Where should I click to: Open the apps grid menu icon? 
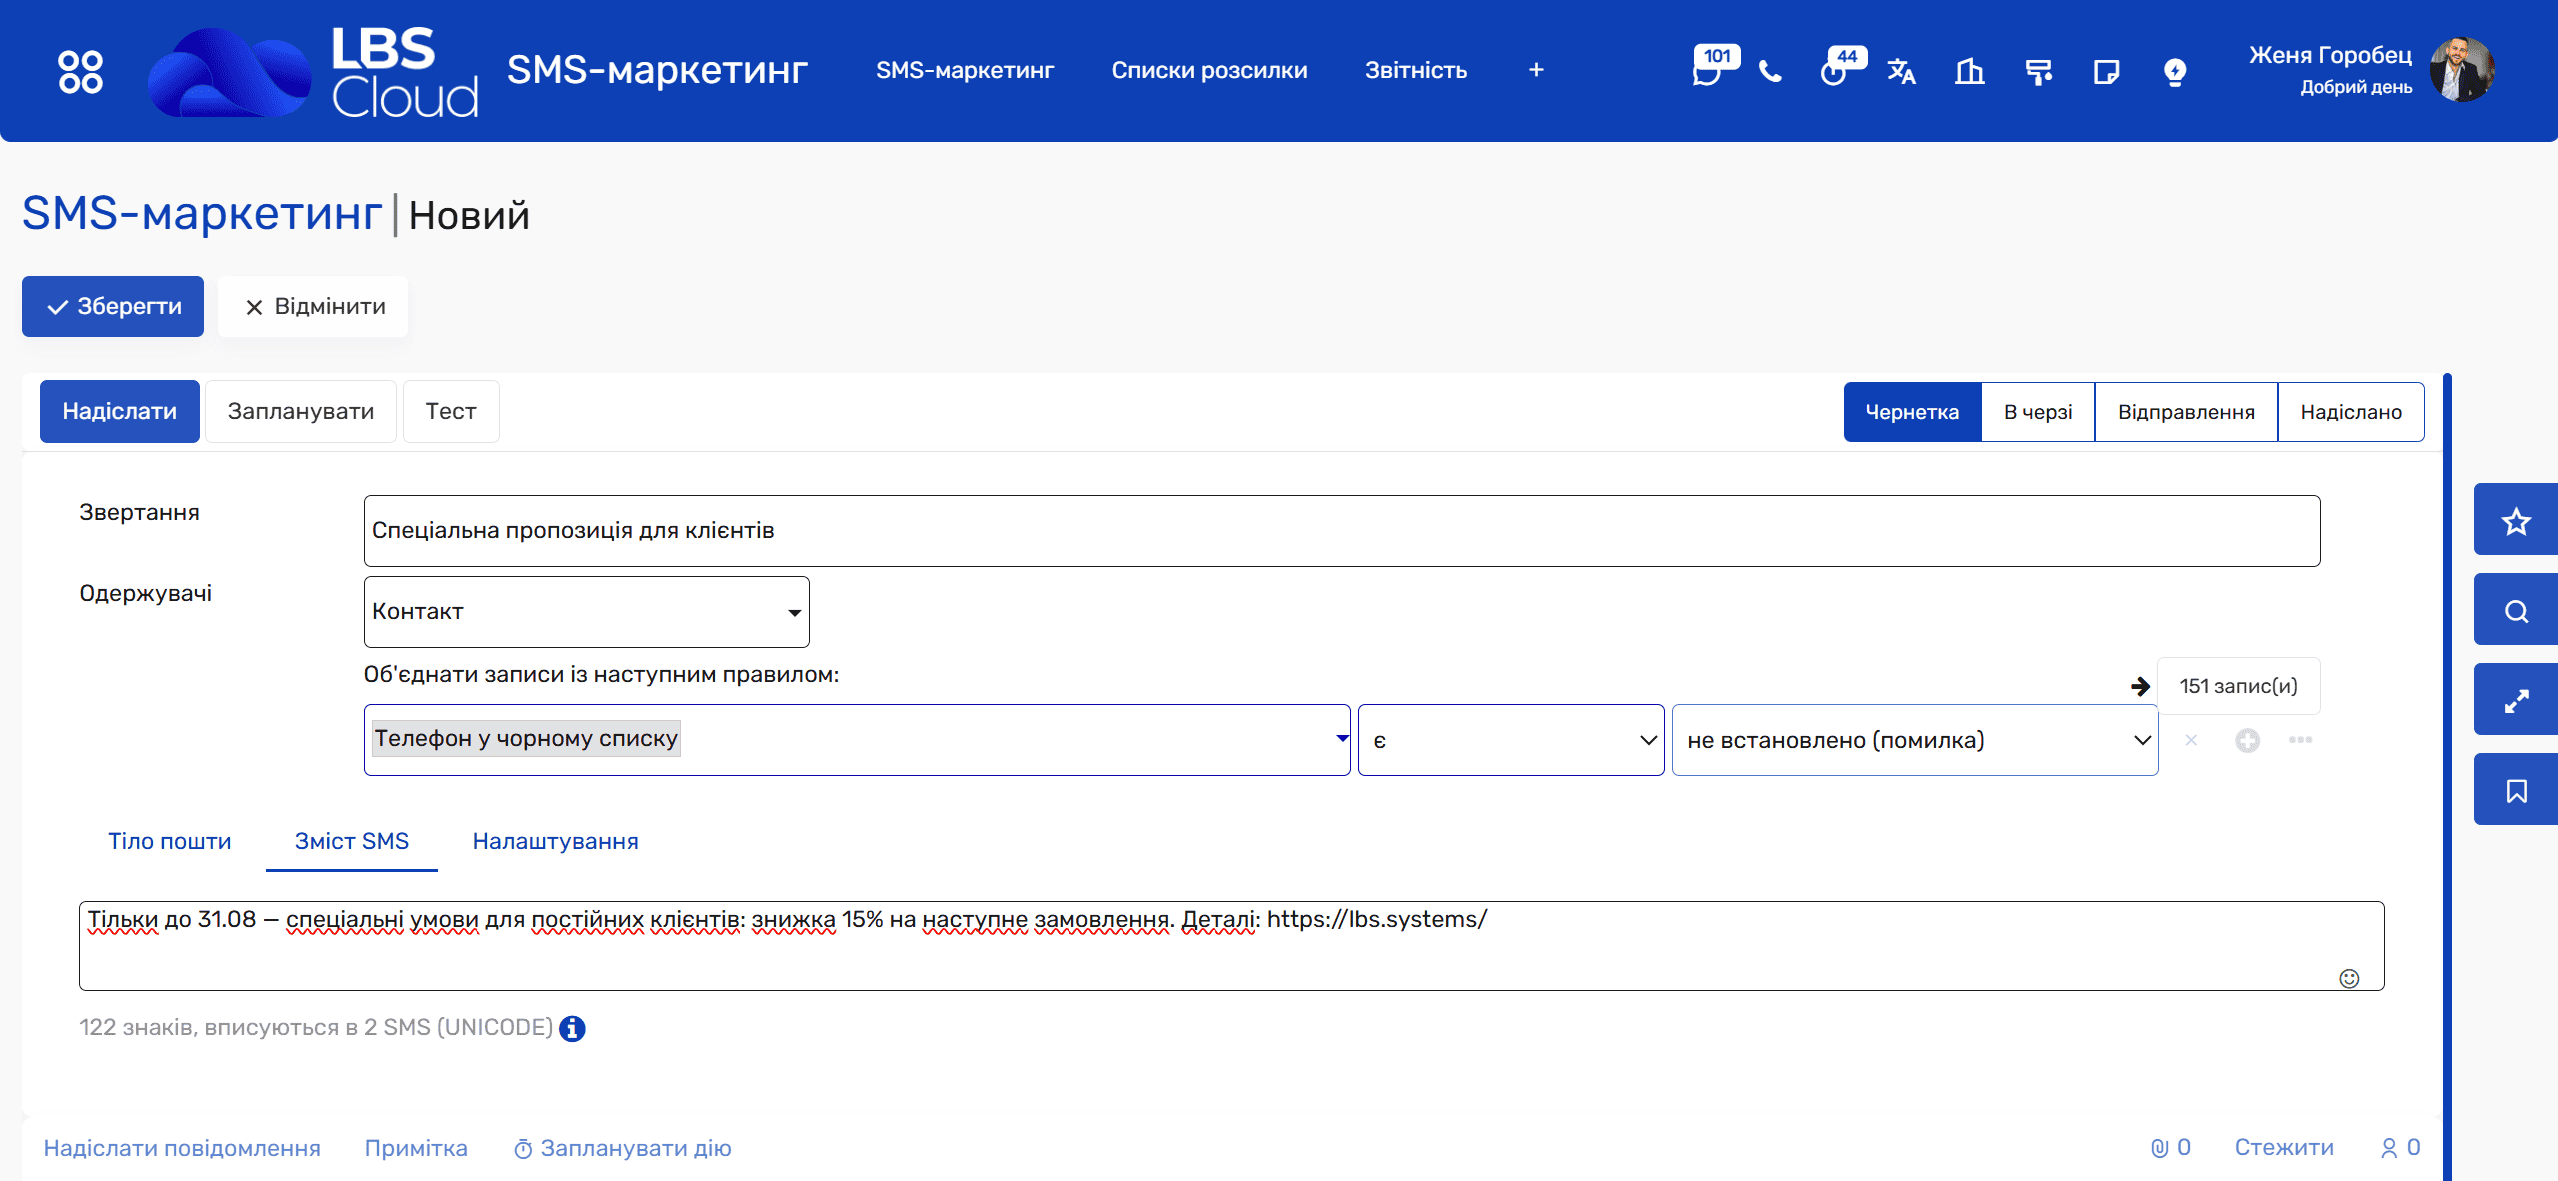pos(80,71)
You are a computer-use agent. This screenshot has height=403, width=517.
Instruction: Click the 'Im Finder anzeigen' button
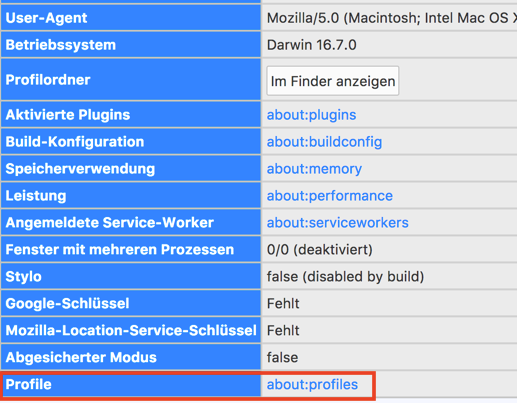pos(333,81)
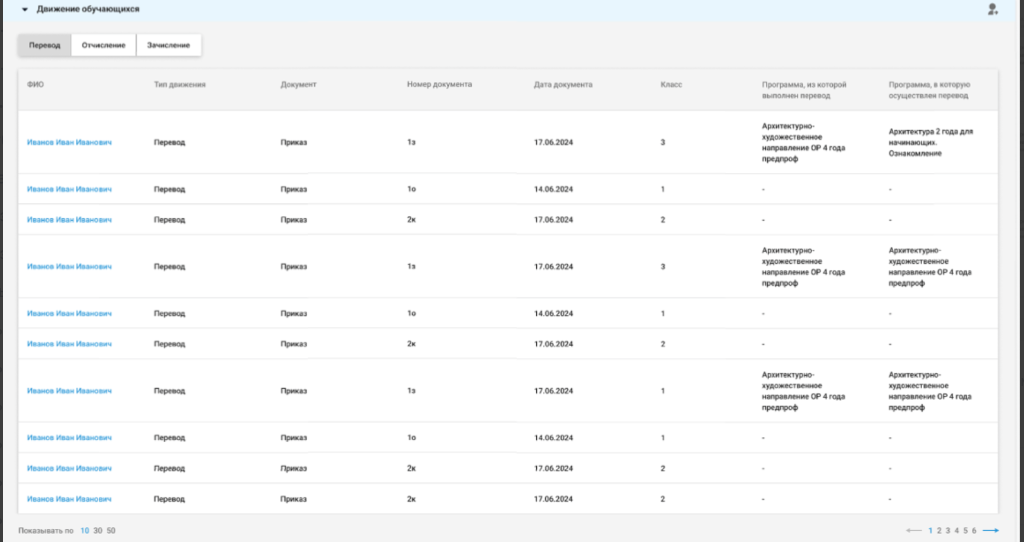
Task: Open page 2 in pagination
Action: click(939, 531)
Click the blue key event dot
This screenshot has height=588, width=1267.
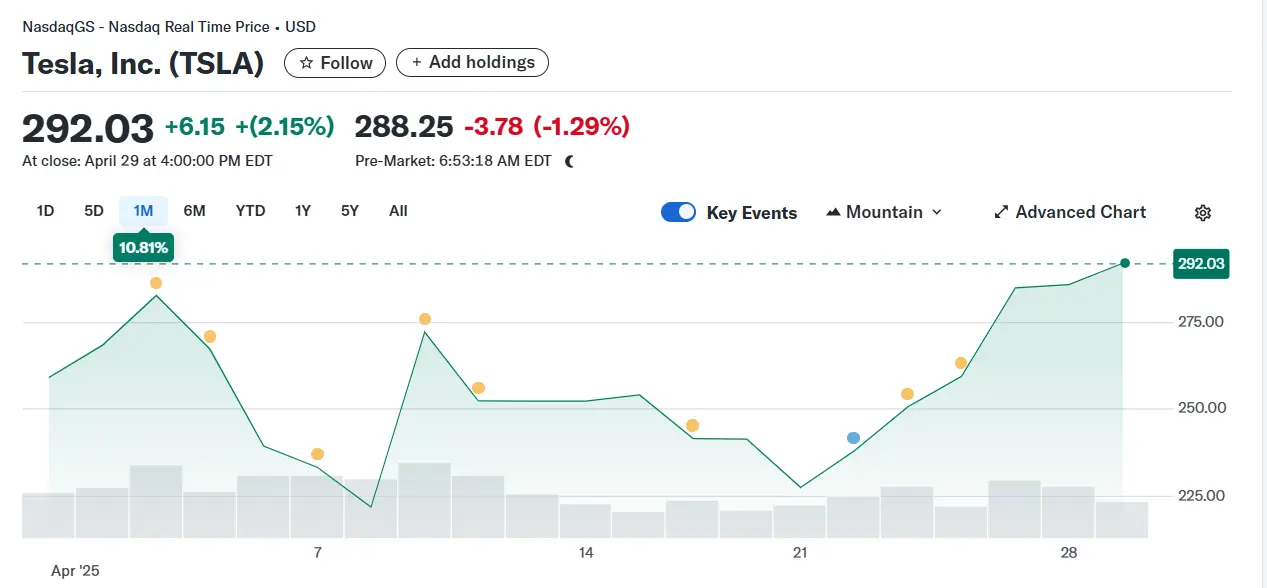(853, 438)
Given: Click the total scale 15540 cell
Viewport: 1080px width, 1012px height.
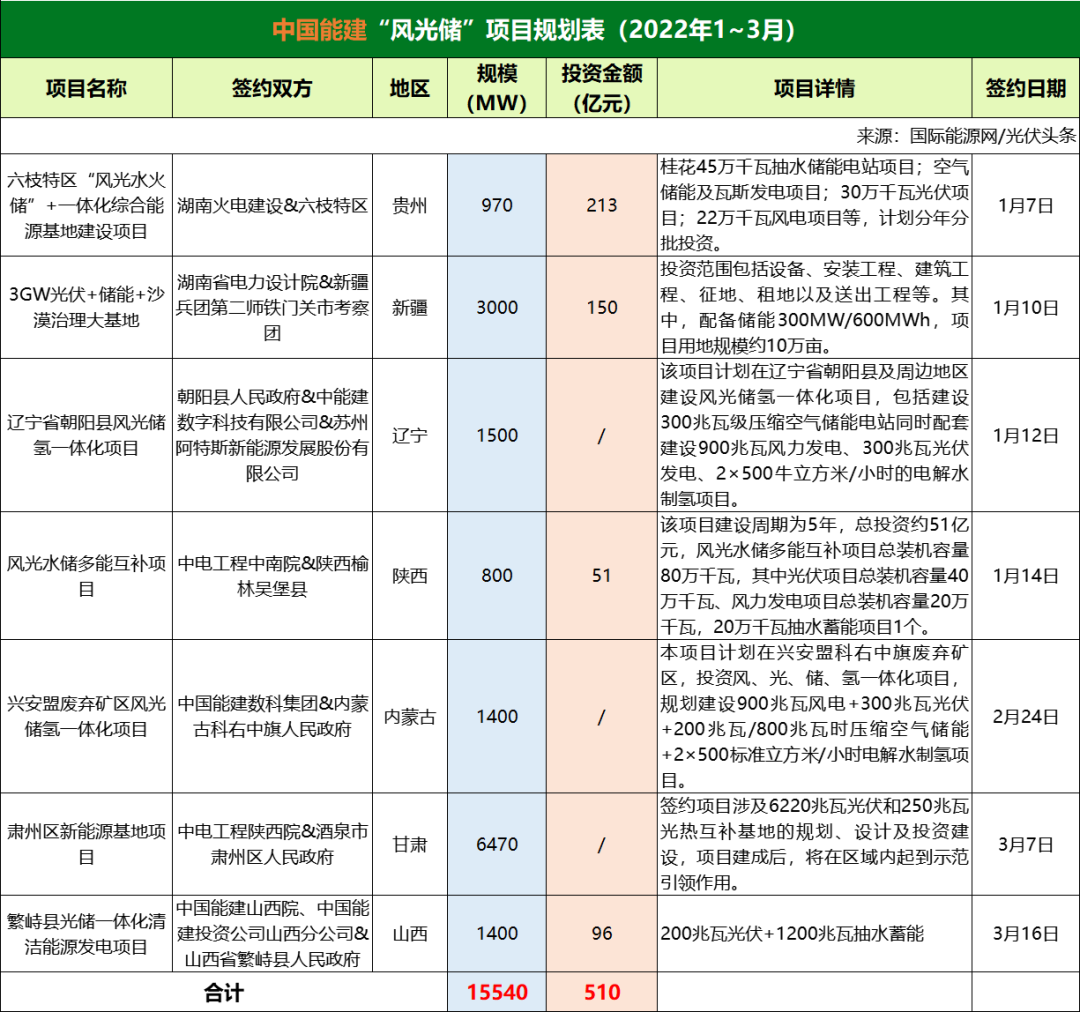Looking at the screenshot, I should [496, 992].
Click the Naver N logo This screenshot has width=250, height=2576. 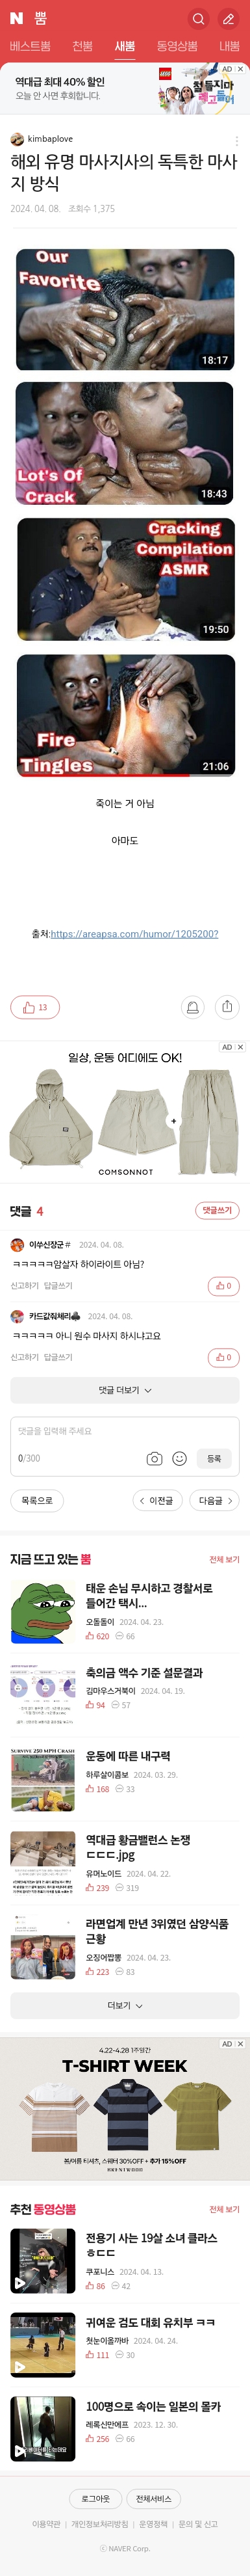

==============================

How to complete this task. Every line of the records above must reappear exactly, though the pictures must not.

Answer section.
Where should I click to: Open the apps grid menu icon? 
pos(80,71)
You are a computer-use agent. This screenshot has height=403, width=517.
Instruction: Click the 'Im Finder anzeigen' button
pos(333,81)
Task: Open page 2 in pagination
Action: click(939, 531)
Click the blue key event dot
This screenshot has height=588, width=1267.
(853, 438)
Given: Click the total scale 15540 cell
Viewport: 1080px width, 1012px height.
Looking at the screenshot, I should [496, 992].
Click the Naver N logo This screenshot has width=250, height=2576. 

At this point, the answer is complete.